In 2005 I lived on the corner of Beacon Street and Massachusetts Avenue, right at the frenetic hub of Boston, two floors above the Crossroads Irish Pub. While reading A Tragic Honesty (Picador, 2003), Blake Bailey’s biography of Richard Yates, I discovered that Crossroads was the smoky womb into which Yates retreated, every day for eleven years, to blitzkrieg his liver and lungs. Below me lived an Indian American intellectual with hipster-literary-narcotic tendencies and more friends than George Clooney, and he knew all about Yates and Crossroads. That’s why he’d chosen to live there: to be near the sodden spirit of a writer who’d doomed himself to affliction.
He’d often ask me to his weekend saturnalias, to which he would invite bohemian literary types and multihued ladies of the night, and at which I never felt quite bacchic enough. Once he introduced me to a recent graduate of Emerson’s MFA program, a fiction writer in his mid-twenties whose grievance was planted on his face like a flag. He couldn’t land a job in writing, couldn’t convince anyone to publish his work, and so had become a not-so-reluctant hawker of weed. He asked what books I taught at Boston University and when I came to Denis Johnson’s masterwork, Jesus’ Son (Farrar, Straus and Giroux, 1992), about a nameless Midwestern wastrel in the stranglehold of heroin and booze, he reached into his weed-packed satchel and produced a paperback copy as if to say, “Ta-da!” He then did what I’ve come to expect from his lagging species of outlaw literati—he recited the most famous line of the book: “I knew every raindrop by its name.”
When I asked him what, exactly, that sentence was supposed to mean, he looked at me as if I were the ignoramus and then said, “It can mean anything you want it to mean, that’s why it’s so great, man, it’s poetry.” I tried gently to point out, first, that he’d just defined poetry as intentional nonsense, and, second, that a sentence that can mean anything you want necessarily means nothing at all. I suggested an alternative to him: “I knew every puddle by its name.” Couldn’t that mean essentially the same thing, rendering “raindrop” a little less potent than he believed? No, he said, offended and red, because Johnson didn’t write “puddle.” I was supposed to feel the meaning of “raindrop”; I wasn’t given leave to think about it. He then assailed me with a caravan of clichés, platitudes, and tautologies. How do you argue literature with a person whose paltry self-esteem has somehow become part of the discussion?
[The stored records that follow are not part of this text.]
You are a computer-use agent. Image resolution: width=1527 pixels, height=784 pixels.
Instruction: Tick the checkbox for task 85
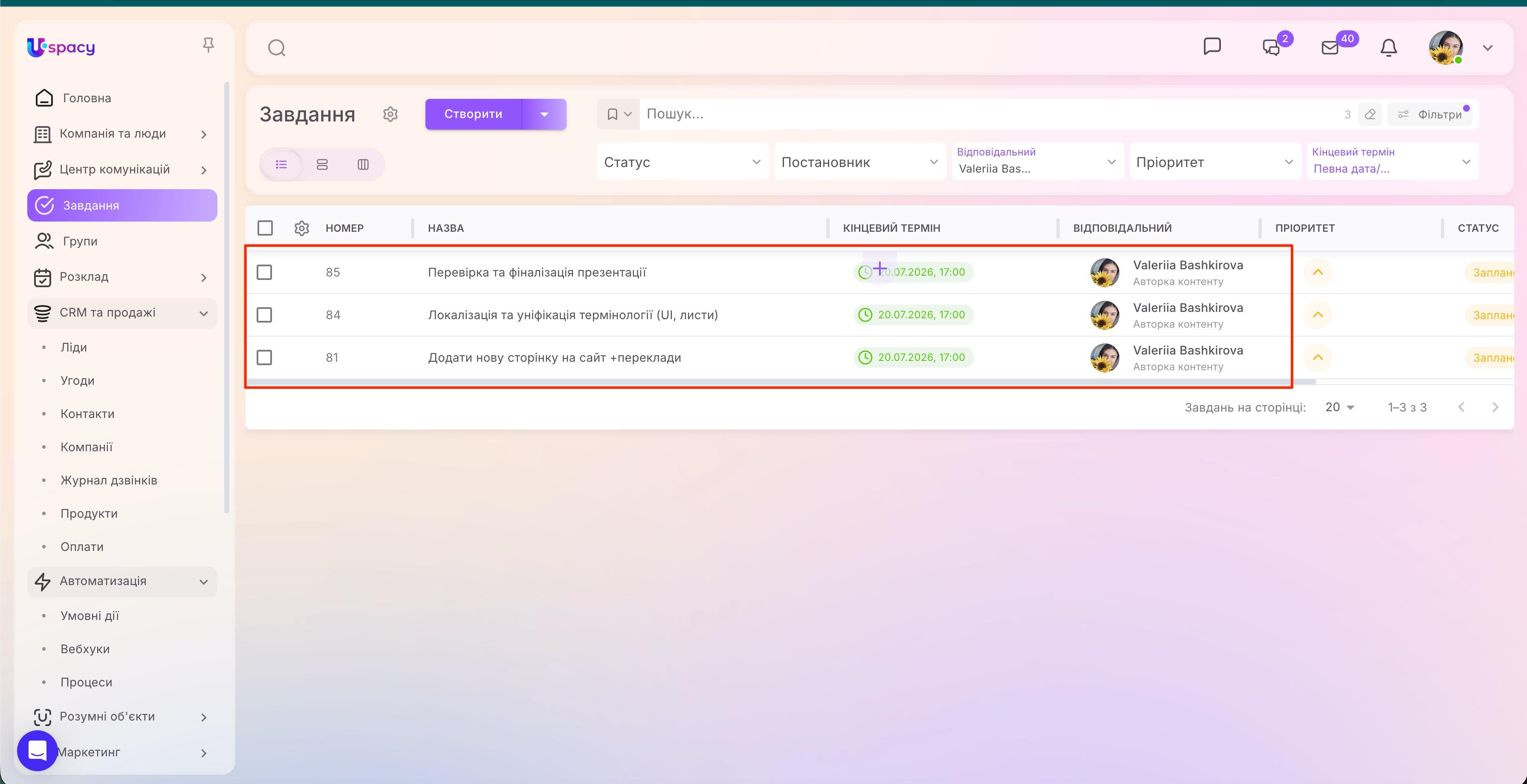(264, 272)
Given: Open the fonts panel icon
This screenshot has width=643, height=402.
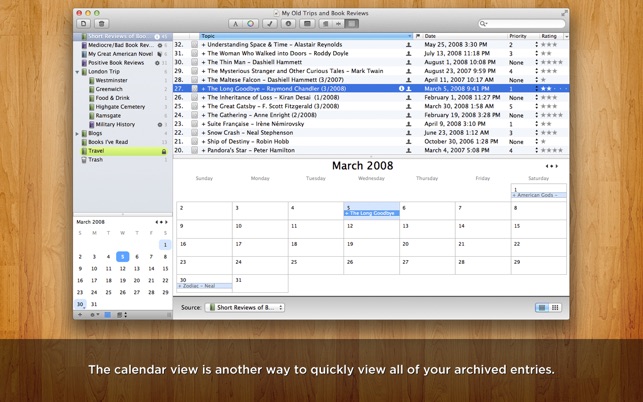Looking at the screenshot, I should point(235,24).
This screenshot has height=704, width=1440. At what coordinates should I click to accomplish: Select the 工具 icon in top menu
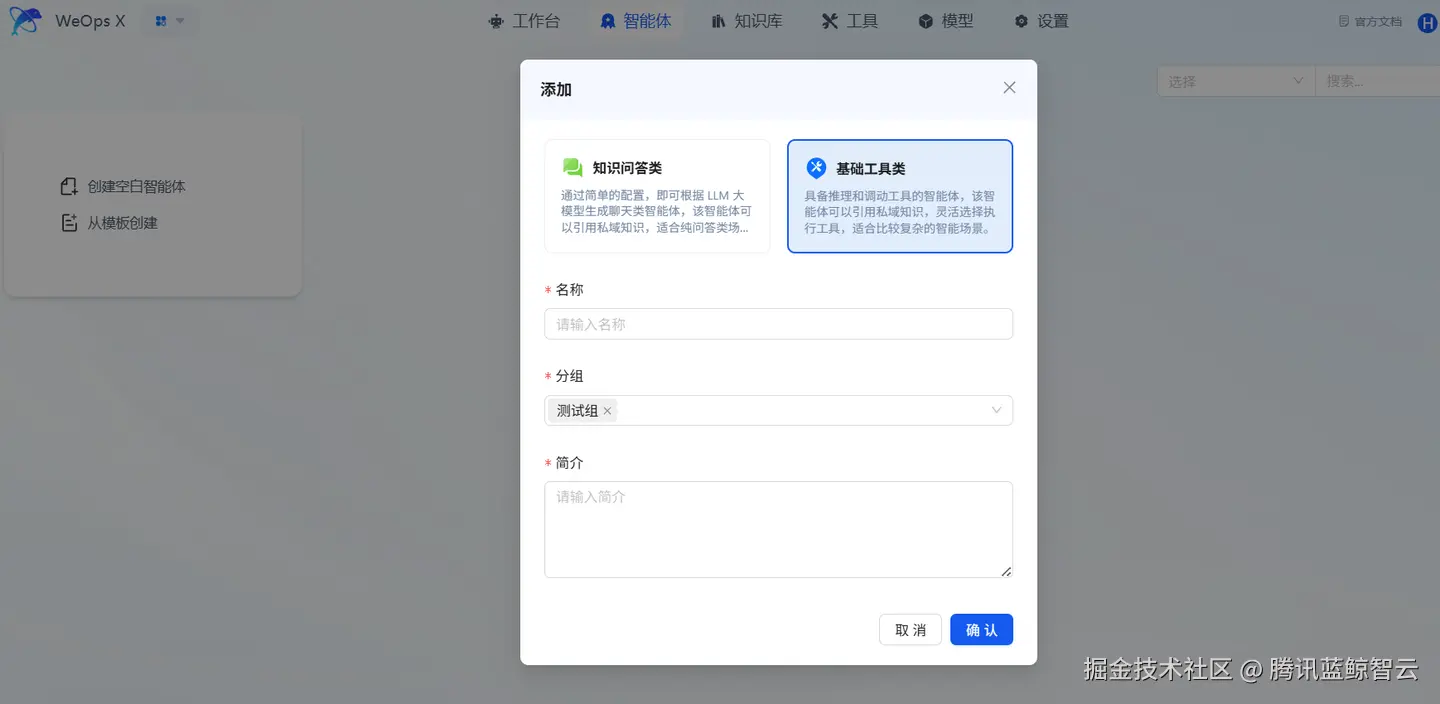point(829,20)
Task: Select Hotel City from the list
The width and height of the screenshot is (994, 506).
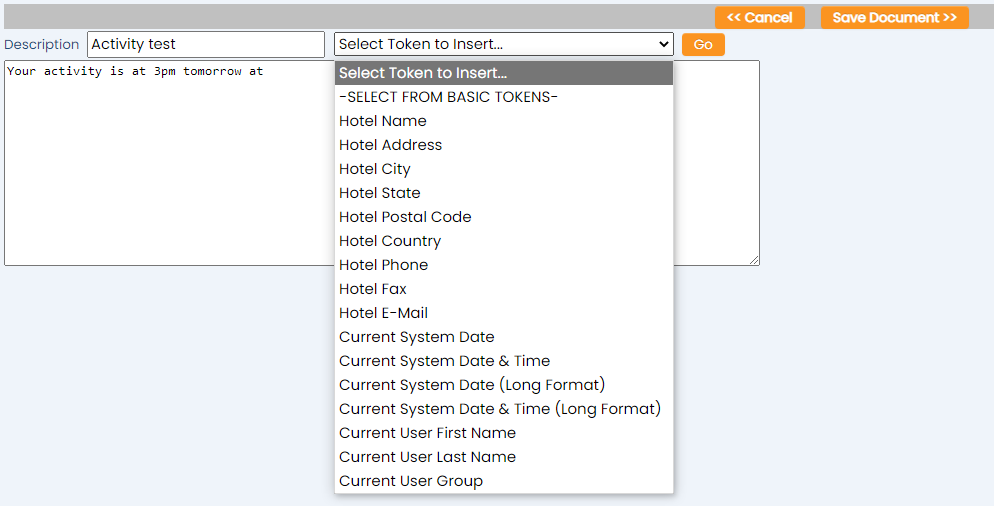Action: 504,169
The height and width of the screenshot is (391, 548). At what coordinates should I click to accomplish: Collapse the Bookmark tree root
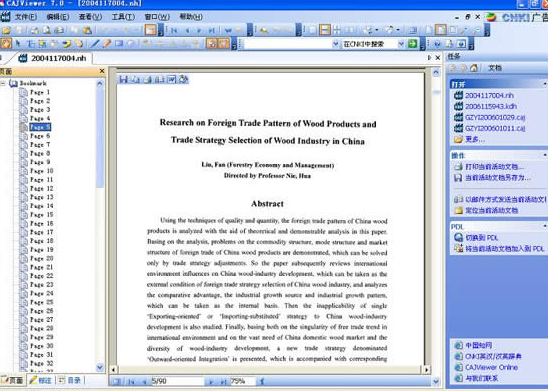coord(3,83)
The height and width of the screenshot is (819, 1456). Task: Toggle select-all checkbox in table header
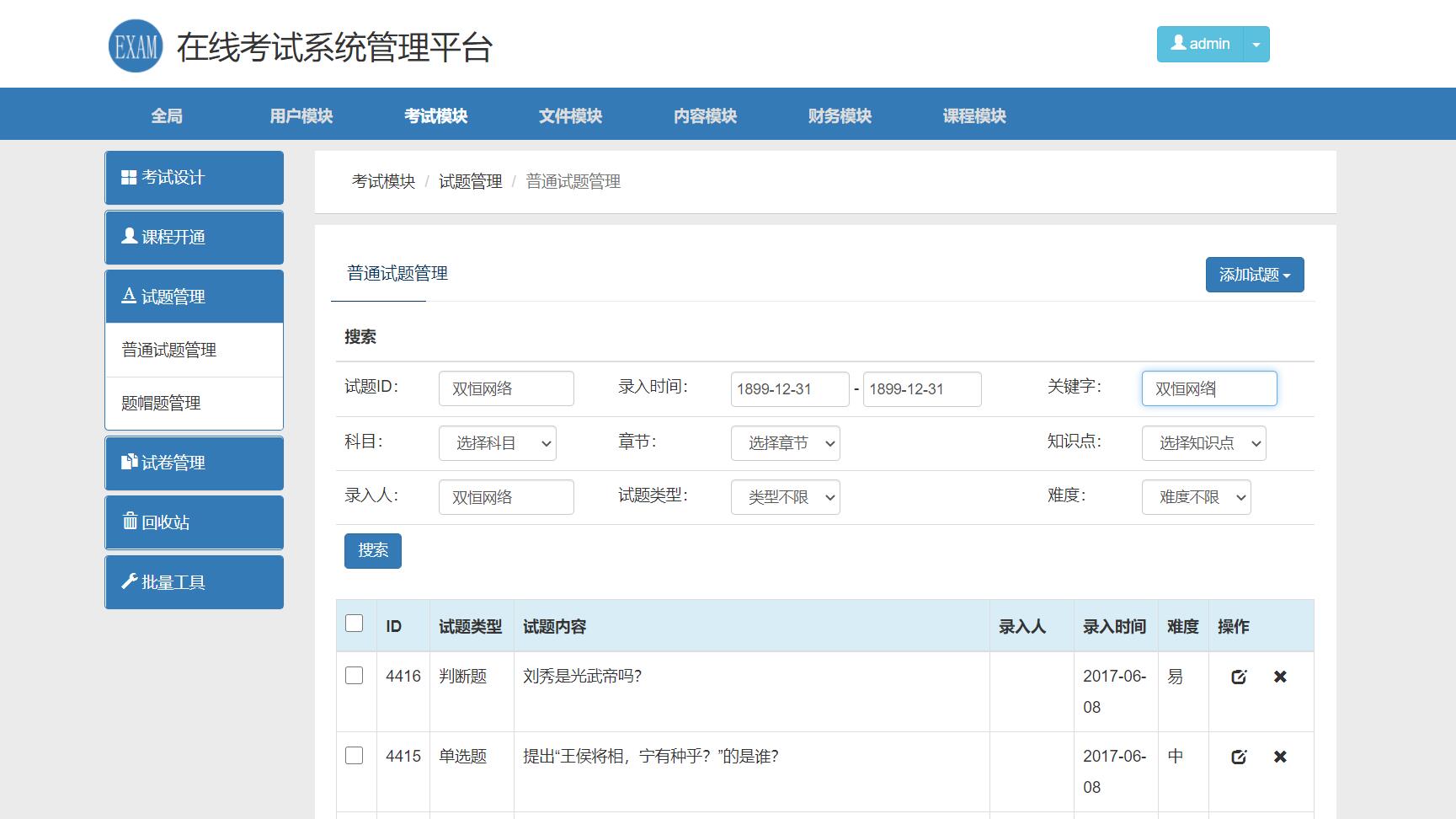[x=355, y=624]
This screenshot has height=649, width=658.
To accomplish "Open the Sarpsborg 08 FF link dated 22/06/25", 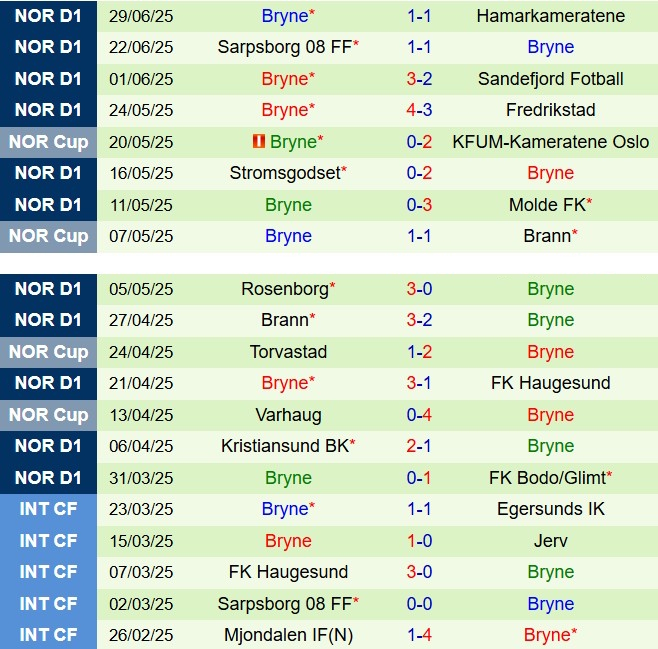I will [x=285, y=47].
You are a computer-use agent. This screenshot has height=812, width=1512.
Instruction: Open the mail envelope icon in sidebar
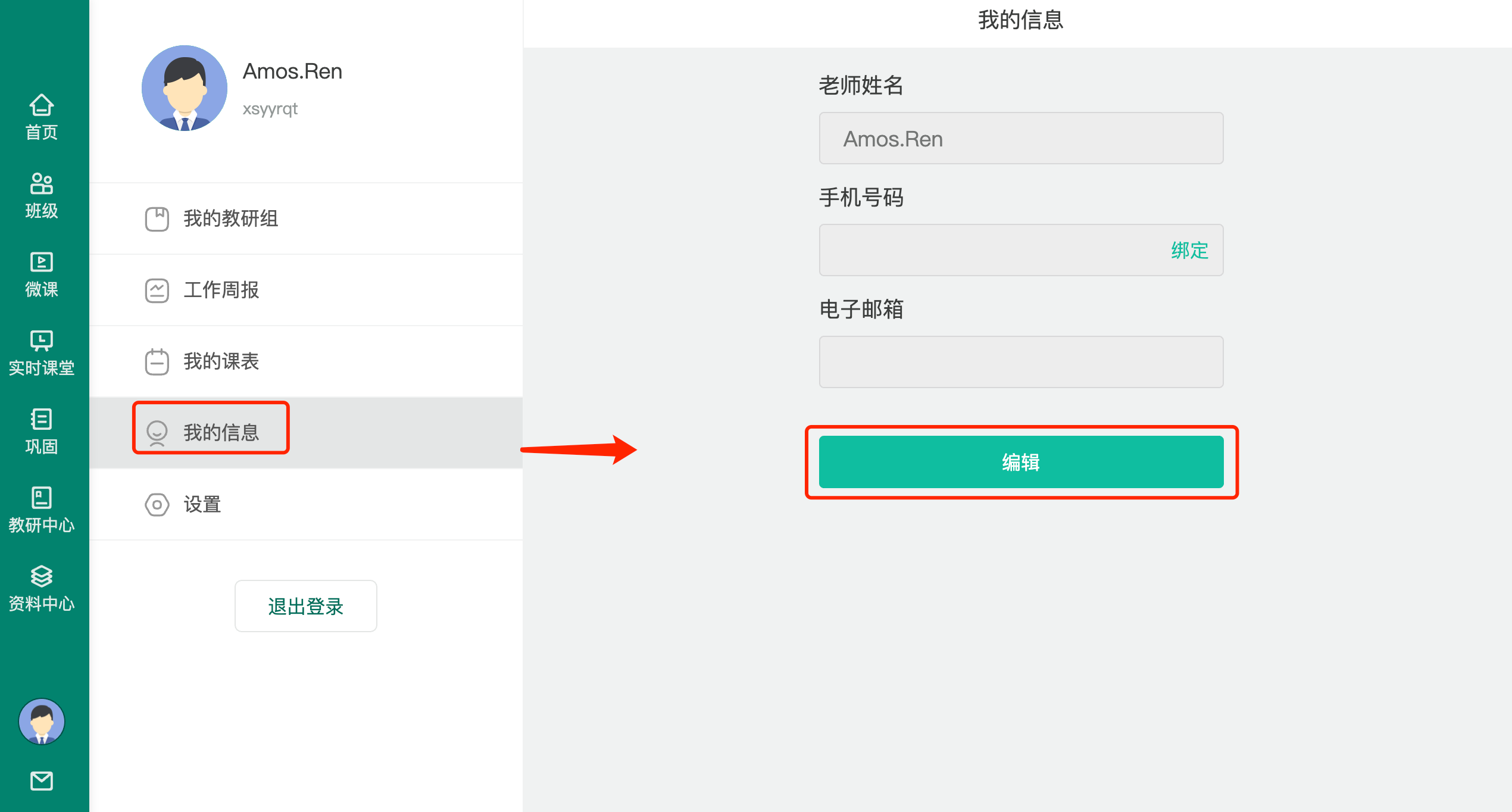41,780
Votaries of Jesus’ Son are never hard to see coming: Mid-twenties, white, and male, they revere On the Road and third-raters such as Charles Bukowski and William S. Burroughs, have narcotics mayhem in their recent past, want to be fiction writers but have never read Henry James and would rather inject turpentine into themselves than puzzle through George Eliot or James Baldwin. I was once reluctantly in a Denver café on Colfax Avenue when I spotted a hipster with a paperback copy of Jesus’ Son slipped into the back pocket of his too-tight pants. It was the old, iconic paperback copy, the tiny black one with the yellow-and-purple title—the one perfectly sized for a back pocket. I’m not sure what other book is nowadays walked around like a wallet, but I’ve since seen Jesus’ Son protruding from male back pockets in Washington Square in New York City and Harvard Square in Cambridge, Massachusetts; on Pearl Street in Boulder, Colorado, and on Congress Street in Portland, Maine.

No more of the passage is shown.